Question

In: Accounting

A Company sells two types of lawn mower – the fly-mo and the standard. The selling...

A Company sells two types of lawn mower – the fly-mo and the standard. The selling price of the Fly-mo is $188 and variable costs of $152.80. The Standard sells for $180 with the same variable cost.

Fixed costs are $255,840. The company sells the lawn mowers in equal proportions (i.e. in the same ratio).

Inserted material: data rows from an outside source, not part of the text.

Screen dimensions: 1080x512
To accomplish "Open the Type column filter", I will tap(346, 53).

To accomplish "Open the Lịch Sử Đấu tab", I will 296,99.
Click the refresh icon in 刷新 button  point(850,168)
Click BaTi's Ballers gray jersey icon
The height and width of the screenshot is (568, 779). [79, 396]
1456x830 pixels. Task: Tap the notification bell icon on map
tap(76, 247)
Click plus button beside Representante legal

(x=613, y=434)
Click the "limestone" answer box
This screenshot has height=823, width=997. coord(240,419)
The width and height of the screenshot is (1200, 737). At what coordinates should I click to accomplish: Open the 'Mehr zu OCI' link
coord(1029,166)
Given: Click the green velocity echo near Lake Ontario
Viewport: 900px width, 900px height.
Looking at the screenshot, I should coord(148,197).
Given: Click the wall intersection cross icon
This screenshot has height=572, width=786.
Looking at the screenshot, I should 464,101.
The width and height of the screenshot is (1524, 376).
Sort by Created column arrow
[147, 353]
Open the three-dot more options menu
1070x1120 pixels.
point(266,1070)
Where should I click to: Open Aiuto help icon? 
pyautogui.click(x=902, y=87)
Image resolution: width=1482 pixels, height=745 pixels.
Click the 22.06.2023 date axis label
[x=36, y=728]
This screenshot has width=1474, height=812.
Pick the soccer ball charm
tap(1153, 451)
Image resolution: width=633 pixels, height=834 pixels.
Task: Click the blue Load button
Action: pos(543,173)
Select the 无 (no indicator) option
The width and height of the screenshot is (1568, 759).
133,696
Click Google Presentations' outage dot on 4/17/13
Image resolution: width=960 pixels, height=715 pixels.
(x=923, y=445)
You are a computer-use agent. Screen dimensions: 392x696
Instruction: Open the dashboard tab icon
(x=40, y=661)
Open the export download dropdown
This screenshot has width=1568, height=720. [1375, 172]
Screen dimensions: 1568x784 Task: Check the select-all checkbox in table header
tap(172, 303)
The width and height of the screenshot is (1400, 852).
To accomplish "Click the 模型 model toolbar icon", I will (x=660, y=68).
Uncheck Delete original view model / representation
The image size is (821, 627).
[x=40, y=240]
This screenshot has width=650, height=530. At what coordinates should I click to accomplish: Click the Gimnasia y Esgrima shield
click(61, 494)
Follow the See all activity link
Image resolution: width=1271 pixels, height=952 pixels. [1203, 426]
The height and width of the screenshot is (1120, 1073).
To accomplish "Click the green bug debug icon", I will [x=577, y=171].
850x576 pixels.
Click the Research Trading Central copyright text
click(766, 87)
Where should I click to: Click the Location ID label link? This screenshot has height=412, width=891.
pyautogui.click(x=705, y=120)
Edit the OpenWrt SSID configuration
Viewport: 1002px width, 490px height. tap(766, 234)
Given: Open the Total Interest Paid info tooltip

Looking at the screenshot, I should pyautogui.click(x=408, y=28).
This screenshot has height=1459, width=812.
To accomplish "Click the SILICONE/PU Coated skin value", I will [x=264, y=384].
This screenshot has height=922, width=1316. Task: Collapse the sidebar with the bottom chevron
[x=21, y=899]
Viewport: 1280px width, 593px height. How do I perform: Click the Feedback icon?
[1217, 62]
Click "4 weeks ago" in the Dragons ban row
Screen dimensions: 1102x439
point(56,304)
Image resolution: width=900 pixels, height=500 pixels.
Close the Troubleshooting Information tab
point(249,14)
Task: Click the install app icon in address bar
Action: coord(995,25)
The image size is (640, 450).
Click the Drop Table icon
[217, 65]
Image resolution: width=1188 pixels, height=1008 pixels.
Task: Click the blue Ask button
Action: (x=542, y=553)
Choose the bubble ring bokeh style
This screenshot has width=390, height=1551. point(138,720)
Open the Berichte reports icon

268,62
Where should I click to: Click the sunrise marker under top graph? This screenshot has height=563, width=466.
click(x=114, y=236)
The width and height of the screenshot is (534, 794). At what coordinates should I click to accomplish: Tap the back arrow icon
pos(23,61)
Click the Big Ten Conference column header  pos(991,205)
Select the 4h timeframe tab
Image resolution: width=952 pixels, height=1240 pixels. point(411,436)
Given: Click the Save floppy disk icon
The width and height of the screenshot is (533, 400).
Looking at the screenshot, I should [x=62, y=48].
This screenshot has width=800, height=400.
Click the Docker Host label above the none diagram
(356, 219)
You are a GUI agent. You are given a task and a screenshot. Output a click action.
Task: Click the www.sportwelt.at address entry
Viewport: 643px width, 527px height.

  1. What is break-even point in units (number of lawn mowers)?
  2. What is break-even point in sales (in US$)?
  3. Create a contribution income statement for break-even point.
  4. How much would the variable cost per unit of the Standard have to change before it had the same break-even point as the Fly-mo?
  5. How many units need to be sold if only Standards are sold with fixed costs of $316,800 and a profit of $36,800 is required?
  6. After installing a more sophisticated costing system Slash & Burn realises that the fixed costs of only selling the Standard are $350,460. If the variable costs of the Standard decreased by 10% and the fixed costs then increase by 10%, what would be the new break-even point for the standard in units?
  7. Why is contribution margin a useful tool for management accountants in decision-making situations like price setting and accepting or rejecting special orders?

Solutions

Expert Solution

Fly Mo Standard
Selling Price 188 180
Variable Costs 152.8 152.8
Fixed Cost 255840
Ratio of Units Sold 1 1
Contribution Margin 35.2 27.2
Breakeven point (Units) 7268.18 9405.88
Contribution margin ratio 0.19 0.15
Breakeven point (Sales) 1366418.18 1693058.82
Breakeven point (Units) = Fixed cost/ contribution margin
Contribution Margin = Sales - Variable costs
Contribution Margin(Fly Mo) = 188-152.8 = 35.2
Contribution Margin(Standard) = 180-152.8 = 27.2
Breakeven point in sales = Fixed Expenses / Contribution margin ratio
Contribution Margin ratio = [(Sales-Variable Expense)/Sales]*100
Income Statement
Formula Fly Mo Standard
Sales Selling Price * Breakeven Units 1366418.182 1693058.824
Less:Variable Costs Variable Costs * Breakeven Units 1110578.182 1437218.824
Contribution Margin 255840 255840
Less: Fixed Costs 255840 255840
Income before Taxes 0 0
Fly Mo Standard
Selling Price 188 180
Variable Costs 152.8 146.298
Fixed Cost 255840
Ratio of Units Sold 1 1
Contribution Margin 35.2 33.702
Breakeven point (Units) 7268.18 7591.24
Contribution margin ratio 0.19 0.19
Breakeven point (Sales) 1366418.18 1366423.36

Variable Costs are decresed by 152.8 - 146.298 = 6.502

Profit = Sales - Variable Cost - Fixed Cost

36800 = 180*Units - 152.8*Units - 316800

36800 = 27.2 units - 316800

No. of Standard Units = 13000

Standard
Selling Price 180
Variable Costs 137.52
Fixed Cost 385506
Contribution Margin 42.48
Breakeven point (Units) 9075.00
Contribution margin ratio 0.24
Breakeven point (Sales) 1633500.00

Variable costs = 152.8 - 10%

Fixed Cost = 350460+10%

Contribution Margin is useful tool because one is able to recover variable costs. Fixed costs were otherwise being spent only without neworder also and can be recovered by regular business. If special orders are received we see the contribution margin. If it increases accept the order and if it doesnt reject the order.

Price setting for special orders is done on the basis of contribution margin.